» **Exercise aim**
Give back only the lines in the records below from the one with "[Offre confidentielle] (112, 313)" to the one with "[combobox] (826, 53)", both inclusive, word for word.

- - -

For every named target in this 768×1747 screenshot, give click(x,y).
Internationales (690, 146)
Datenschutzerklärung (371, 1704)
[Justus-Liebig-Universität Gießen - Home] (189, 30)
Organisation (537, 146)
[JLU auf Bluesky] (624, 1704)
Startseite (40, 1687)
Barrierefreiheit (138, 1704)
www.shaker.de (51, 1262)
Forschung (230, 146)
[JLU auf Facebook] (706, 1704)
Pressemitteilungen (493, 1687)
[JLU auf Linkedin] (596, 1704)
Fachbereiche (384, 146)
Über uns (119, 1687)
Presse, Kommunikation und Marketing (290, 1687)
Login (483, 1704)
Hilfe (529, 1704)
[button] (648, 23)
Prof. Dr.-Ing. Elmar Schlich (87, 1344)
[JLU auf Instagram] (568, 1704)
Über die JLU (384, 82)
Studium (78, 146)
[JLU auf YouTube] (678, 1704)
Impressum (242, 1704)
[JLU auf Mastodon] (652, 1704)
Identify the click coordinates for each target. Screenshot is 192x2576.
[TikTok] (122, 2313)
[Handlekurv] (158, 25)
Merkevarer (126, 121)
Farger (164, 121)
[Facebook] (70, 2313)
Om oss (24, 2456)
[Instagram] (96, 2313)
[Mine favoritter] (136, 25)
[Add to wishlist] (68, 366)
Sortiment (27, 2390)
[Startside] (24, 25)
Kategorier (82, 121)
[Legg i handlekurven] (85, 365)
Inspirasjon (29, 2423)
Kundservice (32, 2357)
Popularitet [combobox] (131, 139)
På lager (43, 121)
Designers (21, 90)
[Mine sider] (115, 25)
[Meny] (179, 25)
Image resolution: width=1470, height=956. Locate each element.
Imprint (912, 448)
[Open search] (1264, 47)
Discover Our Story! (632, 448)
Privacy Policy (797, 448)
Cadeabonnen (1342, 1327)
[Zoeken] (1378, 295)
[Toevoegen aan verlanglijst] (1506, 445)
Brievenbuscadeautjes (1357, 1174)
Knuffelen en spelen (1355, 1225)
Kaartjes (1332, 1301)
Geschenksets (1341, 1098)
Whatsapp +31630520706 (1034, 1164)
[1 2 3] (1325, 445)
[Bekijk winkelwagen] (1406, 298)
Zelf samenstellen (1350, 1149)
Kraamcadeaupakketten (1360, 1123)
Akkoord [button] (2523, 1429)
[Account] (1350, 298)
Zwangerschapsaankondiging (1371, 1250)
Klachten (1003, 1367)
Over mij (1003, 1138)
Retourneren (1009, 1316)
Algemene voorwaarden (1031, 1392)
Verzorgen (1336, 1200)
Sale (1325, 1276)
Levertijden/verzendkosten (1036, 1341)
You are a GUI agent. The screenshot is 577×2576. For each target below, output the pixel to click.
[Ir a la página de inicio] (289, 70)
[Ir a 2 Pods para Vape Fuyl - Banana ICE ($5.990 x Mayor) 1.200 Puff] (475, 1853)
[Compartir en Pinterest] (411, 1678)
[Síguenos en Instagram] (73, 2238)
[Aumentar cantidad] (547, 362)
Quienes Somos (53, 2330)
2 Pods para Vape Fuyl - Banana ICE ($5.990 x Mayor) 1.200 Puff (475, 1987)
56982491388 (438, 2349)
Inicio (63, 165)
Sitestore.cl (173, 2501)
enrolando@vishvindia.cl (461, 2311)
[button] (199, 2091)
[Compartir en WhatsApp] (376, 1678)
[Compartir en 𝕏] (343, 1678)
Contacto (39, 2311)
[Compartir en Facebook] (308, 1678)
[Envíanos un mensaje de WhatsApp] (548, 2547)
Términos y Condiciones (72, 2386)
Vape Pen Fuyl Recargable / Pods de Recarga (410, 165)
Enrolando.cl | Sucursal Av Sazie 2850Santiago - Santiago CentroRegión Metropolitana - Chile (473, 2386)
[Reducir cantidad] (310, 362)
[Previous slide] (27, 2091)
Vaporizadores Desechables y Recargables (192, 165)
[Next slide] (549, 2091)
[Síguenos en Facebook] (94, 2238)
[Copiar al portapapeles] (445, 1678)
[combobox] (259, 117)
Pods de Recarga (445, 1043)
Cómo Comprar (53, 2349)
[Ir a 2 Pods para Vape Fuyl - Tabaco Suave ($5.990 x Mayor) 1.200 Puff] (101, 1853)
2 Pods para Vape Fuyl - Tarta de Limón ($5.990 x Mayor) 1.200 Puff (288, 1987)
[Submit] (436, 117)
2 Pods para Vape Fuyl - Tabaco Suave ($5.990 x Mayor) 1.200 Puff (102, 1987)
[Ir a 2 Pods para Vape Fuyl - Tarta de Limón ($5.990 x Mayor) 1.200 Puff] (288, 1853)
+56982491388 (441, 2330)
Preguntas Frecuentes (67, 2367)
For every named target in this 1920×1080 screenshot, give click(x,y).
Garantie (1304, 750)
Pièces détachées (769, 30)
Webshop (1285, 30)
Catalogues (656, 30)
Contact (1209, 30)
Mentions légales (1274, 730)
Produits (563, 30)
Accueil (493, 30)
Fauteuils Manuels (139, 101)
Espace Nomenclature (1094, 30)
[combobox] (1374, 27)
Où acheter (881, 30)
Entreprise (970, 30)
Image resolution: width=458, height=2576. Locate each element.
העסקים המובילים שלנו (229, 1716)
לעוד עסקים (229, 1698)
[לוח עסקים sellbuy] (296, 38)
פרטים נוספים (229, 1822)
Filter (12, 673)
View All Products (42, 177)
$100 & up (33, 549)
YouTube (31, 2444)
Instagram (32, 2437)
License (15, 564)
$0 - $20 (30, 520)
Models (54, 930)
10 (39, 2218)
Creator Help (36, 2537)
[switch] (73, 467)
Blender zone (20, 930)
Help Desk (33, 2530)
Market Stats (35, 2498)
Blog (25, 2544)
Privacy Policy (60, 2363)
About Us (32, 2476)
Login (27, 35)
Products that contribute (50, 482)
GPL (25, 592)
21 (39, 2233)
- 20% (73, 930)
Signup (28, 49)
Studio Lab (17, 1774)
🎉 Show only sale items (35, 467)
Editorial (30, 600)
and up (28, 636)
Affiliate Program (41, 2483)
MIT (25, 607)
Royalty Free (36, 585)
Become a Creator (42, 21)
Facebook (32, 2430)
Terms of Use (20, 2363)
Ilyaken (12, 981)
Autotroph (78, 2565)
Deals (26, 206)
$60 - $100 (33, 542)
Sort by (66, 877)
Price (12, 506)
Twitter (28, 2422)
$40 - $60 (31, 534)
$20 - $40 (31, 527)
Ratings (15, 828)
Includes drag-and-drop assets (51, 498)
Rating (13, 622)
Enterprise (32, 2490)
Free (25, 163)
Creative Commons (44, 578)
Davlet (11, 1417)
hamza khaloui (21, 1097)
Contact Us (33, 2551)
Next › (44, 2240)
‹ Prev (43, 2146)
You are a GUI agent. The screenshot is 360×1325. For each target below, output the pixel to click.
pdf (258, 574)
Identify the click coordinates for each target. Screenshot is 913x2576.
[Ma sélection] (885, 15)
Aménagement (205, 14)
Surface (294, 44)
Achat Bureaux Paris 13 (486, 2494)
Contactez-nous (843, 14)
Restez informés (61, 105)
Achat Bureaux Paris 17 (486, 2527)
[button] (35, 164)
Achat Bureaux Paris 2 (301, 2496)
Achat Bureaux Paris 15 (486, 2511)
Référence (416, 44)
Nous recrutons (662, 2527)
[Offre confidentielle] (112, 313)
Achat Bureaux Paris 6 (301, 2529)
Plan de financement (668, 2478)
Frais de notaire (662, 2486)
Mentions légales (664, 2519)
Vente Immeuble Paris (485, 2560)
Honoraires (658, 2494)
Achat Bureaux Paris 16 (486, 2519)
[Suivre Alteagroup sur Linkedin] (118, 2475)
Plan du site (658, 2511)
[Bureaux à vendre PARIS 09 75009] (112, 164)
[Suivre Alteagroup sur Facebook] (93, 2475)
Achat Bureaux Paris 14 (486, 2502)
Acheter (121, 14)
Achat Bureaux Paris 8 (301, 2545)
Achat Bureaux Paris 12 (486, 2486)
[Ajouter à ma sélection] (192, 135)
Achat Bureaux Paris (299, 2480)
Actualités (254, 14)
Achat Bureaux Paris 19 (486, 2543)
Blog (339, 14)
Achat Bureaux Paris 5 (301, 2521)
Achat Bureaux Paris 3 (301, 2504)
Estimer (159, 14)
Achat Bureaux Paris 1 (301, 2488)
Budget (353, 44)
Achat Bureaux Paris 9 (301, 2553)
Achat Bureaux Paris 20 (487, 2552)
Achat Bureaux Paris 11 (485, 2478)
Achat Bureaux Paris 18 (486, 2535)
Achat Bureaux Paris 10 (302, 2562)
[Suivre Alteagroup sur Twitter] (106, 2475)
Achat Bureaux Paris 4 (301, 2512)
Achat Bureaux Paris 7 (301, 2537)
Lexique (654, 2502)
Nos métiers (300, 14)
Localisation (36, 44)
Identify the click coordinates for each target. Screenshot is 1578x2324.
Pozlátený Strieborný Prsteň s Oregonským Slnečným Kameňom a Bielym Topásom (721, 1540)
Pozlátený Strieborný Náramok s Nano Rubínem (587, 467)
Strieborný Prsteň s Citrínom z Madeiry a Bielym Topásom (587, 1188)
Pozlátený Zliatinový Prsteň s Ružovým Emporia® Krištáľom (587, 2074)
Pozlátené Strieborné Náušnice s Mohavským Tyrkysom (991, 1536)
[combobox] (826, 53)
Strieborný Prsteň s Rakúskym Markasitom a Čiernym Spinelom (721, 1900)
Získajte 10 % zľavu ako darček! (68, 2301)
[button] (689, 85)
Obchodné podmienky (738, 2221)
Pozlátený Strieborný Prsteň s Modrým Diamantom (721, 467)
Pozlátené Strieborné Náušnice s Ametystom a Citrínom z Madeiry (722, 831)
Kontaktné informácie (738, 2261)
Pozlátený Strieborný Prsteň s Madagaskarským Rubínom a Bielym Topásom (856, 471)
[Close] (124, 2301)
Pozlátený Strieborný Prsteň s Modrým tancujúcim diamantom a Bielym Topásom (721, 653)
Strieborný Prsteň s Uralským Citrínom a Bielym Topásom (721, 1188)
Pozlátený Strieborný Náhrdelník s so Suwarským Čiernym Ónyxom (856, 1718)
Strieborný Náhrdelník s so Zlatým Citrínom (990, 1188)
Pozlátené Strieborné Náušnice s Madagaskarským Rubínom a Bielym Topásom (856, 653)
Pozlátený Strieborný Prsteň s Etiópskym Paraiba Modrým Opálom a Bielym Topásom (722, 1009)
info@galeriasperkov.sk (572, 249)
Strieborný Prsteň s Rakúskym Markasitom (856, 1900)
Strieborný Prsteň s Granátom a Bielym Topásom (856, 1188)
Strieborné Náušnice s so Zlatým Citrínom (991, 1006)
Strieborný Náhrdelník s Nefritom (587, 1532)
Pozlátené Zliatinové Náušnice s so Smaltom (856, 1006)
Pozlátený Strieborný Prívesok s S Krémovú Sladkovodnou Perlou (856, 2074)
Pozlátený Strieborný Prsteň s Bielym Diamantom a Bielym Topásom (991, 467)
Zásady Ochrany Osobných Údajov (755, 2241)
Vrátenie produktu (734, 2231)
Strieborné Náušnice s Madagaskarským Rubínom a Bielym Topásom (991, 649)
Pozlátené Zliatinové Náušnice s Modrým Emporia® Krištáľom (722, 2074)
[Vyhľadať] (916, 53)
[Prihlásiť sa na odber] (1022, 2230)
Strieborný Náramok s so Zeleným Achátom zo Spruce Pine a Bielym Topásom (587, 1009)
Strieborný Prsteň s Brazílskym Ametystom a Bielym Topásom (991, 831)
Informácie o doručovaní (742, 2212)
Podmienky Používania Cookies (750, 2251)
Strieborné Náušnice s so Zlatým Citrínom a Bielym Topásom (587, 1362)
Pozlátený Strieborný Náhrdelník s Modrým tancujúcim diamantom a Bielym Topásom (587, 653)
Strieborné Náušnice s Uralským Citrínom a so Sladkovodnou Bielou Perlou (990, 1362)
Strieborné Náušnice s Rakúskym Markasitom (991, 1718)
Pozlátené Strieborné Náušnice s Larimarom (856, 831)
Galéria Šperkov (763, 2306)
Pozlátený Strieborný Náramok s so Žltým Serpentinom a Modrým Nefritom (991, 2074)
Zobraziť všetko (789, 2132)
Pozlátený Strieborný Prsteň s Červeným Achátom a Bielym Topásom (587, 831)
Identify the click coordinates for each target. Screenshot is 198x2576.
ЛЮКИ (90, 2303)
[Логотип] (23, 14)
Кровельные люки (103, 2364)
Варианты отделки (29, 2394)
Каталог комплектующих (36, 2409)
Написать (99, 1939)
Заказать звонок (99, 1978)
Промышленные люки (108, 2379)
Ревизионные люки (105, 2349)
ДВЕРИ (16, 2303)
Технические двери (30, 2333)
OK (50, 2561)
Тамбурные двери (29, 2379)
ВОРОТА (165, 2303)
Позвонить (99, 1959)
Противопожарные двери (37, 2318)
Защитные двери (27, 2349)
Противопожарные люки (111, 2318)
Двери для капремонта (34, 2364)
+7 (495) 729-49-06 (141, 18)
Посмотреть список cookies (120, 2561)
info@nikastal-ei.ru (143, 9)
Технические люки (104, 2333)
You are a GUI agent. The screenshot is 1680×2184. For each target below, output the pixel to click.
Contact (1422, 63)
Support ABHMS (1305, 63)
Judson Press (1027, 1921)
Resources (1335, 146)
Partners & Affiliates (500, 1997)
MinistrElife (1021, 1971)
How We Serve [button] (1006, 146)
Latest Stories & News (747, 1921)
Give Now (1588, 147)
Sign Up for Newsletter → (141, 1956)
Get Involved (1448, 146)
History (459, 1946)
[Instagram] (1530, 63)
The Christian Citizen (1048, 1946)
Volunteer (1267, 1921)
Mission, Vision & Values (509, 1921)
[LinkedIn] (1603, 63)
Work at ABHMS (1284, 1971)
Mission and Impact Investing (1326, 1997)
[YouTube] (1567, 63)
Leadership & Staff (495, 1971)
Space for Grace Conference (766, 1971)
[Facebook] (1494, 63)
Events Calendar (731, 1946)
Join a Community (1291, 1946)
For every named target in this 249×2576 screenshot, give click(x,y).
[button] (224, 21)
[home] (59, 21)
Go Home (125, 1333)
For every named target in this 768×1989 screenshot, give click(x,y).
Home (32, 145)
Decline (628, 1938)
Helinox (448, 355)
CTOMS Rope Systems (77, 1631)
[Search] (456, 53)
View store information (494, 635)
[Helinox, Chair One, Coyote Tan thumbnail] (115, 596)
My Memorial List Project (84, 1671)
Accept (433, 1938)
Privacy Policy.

- - -

» **Answer box**
[Offre confidentielle] (112, 313)
Achat Bureaux Paris 6 (301, 2529)
Plan de financement (668, 2478)
Frais de notaire (662, 2486)
Mentions légales (664, 2519)
Vente Immeuble Paris (485, 2560)
Honoraires (658, 2494)
Achat Bureaux Paris 16 (486, 2519)
[Suivre Alteagroup sur Linkedin] (118, 2475)
Plan du site (658, 2511)
[Bureaux à vendre PARIS 09 75009] (112, 164)
[Suivre Alteagroup sur Facebook] (93, 2475)
Achat Bureaux Paris 14 (486, 2502)
Acheter (121, 14)
Achat Bureaux Paris 8 (301, 2545)
Achat Bureaux Paris 12 (486, 2486)
[Ajouter à ma sélection] (192, 135)
Achat Bureaux Paris (299, 2480)
Actualités (254, 14)
Achat Bureaux Paris 19 (486, 2543)
Blog (339, 14)
Achat Bureaux Paris 5 (301, 2521)
Achat Bureaux Paris 3 (301, 2504)
Estimer (159, 14)
Achat Bureaux Paris 1 (301, 2488)
Budget (353, 44)
Achat Bureaux Paris 9 (301, 2553)
Achat Bureaux Paris 20 (487, 2552)
Achat Bureaux Paris 11 (485, 2478)
Achat Bureaux Paris 18 (486, 2535)
Achat Bureaux Paris 10 (302, 2562)
[Suivre Alteagroup sur Twitter] (106, 2475)
Achat Bureaux Paris 4 (301, 2512)
Achat Bureaux Paris 7 (301, 2537)
Lexique (654, 2502)
Nos métiers (300, 14)
Localisation (36, 44)
Identify the click coordinates for each target. Screenshot is 1578x2324.
Pozlátený Strieborný Prsteň s Oregonským Slnečným Kameňom a Bielym Topásom (721, 1540)
Pozlátený Strieborný Náramok s Nano Rubínem (587, 467)
Strieborný Prsteň s Citrínom z Madeiry a Bielym Topásom (587, 1188)
Pozlátený Zliatinový Prsteň s Ružovým Emporia® Krištáľom (587, 2074)
Pozlátené Strieborné Náušnice s Mohavským Tyrkysom (991, 1536)
[combobox] (826, 53)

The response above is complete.